On Holy Saturday, April 11, as Christians contemplate Jesus lying in the tomb, Archbishop Cesare Nosiglia will lead a liturgy of prayer and contemplation before the shroud at 5pm local time (3am New Zealand time, Sunday, April 12).

The prayer service will be live-streamed along with live images of the 14-foot-by-4-foot shroud, which has a full-length photonegative image of a man, front and back, bearing signs of wounds that correspond to the Gospel accounts of the torture Jesus endured in his passion and death.

As of April 5, the Archdiocese of Turin said it was finalising the plans and would publish a list of participating television stations and links to the livestream later in the week.

Announcing the special display, Archbishop Nosiglia said on April 4 that he had received “thousands and thousands” of messages “asking me if, in this time of grave difficulty we are going through, it would be possible to pray this Holy Week before the shroud” and ask God for “the grace to defeat evil as he did, trusting in the goodness and mercy of God”.

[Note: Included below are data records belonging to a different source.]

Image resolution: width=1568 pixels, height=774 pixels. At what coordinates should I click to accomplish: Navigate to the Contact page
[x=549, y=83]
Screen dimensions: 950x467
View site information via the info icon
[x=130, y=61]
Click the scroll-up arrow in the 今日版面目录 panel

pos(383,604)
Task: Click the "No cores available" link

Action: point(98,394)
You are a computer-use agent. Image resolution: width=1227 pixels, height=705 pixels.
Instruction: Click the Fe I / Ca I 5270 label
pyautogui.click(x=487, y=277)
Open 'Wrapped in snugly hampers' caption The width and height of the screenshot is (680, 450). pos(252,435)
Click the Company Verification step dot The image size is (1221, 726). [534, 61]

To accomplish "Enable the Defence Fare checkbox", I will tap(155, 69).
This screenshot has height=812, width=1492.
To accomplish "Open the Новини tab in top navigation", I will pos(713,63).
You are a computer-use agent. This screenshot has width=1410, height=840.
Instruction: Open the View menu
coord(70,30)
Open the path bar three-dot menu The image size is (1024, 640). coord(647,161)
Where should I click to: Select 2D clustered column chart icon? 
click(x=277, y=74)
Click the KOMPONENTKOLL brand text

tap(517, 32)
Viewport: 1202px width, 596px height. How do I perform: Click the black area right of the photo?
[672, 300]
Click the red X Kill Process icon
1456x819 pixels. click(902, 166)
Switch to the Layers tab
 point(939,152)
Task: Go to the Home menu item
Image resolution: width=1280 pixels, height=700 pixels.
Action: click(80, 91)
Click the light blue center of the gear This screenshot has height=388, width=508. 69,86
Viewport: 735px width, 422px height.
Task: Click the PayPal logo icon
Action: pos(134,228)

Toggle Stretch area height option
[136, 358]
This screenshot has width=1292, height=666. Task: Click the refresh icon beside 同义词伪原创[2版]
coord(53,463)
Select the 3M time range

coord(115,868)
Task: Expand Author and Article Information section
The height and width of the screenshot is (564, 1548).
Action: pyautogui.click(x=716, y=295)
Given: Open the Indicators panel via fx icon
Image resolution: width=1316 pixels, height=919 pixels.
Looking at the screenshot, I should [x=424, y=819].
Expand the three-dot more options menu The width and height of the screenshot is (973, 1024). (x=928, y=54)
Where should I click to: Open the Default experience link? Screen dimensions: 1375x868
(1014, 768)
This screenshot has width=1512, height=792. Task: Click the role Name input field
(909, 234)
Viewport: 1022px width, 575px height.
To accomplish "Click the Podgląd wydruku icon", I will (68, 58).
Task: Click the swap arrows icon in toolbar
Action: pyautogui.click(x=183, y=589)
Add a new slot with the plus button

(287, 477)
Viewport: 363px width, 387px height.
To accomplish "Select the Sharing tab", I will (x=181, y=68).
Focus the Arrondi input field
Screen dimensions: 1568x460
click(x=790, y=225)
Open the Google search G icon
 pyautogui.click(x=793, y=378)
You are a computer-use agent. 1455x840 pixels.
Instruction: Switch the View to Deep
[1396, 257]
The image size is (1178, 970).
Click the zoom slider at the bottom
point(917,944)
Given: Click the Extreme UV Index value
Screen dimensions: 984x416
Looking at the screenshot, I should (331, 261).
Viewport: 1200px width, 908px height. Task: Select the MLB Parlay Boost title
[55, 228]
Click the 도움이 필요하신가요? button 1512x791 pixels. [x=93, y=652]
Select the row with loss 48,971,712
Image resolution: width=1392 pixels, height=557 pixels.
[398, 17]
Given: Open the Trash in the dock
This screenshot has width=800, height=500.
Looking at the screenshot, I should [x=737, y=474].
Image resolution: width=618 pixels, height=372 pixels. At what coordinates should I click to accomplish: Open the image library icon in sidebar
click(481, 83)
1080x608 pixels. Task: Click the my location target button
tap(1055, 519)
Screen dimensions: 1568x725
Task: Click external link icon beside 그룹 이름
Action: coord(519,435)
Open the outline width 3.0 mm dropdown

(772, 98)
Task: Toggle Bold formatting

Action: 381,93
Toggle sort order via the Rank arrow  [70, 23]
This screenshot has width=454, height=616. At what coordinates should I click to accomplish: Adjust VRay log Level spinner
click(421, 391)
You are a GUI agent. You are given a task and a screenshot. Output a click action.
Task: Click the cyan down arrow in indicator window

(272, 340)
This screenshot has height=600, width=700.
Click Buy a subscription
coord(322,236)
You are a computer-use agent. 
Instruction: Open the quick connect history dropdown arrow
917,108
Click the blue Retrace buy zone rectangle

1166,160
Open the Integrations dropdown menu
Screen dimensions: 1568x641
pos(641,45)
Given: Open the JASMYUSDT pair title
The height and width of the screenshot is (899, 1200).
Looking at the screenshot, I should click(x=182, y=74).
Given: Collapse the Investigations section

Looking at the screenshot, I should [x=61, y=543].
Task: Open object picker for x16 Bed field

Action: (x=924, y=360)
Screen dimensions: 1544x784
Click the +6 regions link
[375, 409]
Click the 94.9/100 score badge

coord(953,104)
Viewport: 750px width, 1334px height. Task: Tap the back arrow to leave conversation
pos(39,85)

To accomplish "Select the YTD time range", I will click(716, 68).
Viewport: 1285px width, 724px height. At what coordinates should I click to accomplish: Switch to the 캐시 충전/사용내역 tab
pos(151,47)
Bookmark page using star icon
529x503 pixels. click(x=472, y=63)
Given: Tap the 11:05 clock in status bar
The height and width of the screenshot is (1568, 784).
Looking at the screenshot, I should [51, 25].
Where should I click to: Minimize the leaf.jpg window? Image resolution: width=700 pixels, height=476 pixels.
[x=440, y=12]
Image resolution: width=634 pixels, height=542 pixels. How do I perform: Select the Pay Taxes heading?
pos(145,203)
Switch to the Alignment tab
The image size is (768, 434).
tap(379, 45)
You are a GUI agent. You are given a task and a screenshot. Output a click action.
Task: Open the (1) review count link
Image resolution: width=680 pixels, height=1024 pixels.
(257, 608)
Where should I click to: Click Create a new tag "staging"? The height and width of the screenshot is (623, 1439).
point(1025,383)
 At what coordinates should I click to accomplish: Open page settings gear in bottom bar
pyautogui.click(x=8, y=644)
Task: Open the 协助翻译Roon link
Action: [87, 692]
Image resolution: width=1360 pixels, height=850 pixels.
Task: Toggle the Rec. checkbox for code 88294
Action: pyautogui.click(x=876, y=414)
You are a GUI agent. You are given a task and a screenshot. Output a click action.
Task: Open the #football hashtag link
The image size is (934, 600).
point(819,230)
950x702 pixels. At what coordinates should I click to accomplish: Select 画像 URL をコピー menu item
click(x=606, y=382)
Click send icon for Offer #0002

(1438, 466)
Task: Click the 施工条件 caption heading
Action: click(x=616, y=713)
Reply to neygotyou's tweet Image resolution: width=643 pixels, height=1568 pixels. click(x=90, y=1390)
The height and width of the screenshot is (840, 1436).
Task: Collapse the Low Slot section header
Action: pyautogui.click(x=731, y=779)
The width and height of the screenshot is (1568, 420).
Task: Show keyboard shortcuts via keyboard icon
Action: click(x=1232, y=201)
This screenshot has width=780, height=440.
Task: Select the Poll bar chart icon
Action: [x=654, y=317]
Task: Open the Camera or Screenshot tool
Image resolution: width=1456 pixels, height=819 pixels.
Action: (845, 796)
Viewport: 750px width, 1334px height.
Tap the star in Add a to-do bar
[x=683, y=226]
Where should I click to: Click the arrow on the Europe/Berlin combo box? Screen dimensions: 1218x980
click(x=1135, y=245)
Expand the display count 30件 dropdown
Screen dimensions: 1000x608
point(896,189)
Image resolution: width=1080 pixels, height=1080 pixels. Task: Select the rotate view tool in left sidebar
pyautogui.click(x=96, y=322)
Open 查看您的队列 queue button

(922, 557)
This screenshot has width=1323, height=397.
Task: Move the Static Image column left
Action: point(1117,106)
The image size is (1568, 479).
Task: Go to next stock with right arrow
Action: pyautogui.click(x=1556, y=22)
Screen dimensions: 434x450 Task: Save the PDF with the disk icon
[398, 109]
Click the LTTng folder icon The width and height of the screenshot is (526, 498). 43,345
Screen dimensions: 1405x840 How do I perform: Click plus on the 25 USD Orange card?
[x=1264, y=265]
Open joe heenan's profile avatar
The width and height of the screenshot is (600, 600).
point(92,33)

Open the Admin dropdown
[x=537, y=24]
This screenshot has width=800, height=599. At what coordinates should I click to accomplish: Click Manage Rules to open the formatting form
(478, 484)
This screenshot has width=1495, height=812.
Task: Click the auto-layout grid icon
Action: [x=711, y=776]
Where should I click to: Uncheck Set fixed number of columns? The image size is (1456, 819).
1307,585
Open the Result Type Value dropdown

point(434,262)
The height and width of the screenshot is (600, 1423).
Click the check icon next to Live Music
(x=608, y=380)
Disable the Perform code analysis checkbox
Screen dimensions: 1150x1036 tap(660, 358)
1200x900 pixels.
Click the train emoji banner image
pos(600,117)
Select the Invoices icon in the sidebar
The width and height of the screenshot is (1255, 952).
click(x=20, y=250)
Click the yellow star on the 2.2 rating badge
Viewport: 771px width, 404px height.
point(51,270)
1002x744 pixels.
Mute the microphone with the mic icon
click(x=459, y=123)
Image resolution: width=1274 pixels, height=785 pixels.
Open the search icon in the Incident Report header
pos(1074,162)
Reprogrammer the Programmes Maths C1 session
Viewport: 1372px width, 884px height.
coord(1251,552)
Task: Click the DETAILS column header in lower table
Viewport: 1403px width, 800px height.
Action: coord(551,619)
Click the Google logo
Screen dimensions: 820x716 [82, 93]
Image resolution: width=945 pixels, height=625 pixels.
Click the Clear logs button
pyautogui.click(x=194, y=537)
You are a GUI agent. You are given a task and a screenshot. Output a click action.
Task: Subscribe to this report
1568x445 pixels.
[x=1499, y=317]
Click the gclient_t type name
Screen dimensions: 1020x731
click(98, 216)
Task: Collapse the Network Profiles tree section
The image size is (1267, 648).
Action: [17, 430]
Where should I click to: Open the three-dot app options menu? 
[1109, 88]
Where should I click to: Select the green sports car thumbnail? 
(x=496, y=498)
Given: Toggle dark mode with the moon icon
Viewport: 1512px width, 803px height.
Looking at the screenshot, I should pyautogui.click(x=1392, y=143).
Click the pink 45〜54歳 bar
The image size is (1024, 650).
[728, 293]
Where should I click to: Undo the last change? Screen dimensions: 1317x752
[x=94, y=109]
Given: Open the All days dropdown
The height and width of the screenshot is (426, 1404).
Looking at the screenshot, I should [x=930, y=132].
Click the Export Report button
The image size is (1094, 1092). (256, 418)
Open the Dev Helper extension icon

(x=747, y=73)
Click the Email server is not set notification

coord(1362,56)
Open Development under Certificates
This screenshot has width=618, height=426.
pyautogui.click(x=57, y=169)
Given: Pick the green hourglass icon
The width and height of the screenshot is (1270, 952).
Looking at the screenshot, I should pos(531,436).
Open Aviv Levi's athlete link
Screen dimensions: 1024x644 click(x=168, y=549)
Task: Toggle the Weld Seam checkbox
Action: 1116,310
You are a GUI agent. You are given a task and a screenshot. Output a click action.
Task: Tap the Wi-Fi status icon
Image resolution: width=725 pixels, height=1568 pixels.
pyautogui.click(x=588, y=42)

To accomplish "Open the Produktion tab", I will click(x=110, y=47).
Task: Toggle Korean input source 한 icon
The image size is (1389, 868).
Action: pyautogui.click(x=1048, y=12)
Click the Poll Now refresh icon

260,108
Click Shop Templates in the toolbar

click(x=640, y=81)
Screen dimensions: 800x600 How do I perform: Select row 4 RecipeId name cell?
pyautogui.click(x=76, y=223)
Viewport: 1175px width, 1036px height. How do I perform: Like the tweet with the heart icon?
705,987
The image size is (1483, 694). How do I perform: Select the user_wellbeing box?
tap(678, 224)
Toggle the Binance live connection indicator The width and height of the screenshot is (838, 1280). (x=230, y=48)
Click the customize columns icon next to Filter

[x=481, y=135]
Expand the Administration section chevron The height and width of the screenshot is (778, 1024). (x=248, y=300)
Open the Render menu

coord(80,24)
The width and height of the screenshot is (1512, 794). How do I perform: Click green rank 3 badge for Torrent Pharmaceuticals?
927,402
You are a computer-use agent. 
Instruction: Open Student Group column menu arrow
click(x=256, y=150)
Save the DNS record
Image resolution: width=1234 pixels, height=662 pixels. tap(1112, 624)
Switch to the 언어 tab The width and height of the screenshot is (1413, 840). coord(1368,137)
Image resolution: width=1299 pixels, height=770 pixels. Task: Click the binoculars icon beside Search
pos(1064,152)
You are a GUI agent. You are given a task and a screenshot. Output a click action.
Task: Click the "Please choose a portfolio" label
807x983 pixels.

The archbishop told Vatican News that the online viewing of the shroud could be “much better” than seeing it in person because the cameras will allow viewers to see it up close and to remain at length with the image.

The image of the crucified man on the shroud, he said, “will go to the heart and the sadness of many people who will follow us. It will be like staying with the Lord on the day we await his Resurrection”.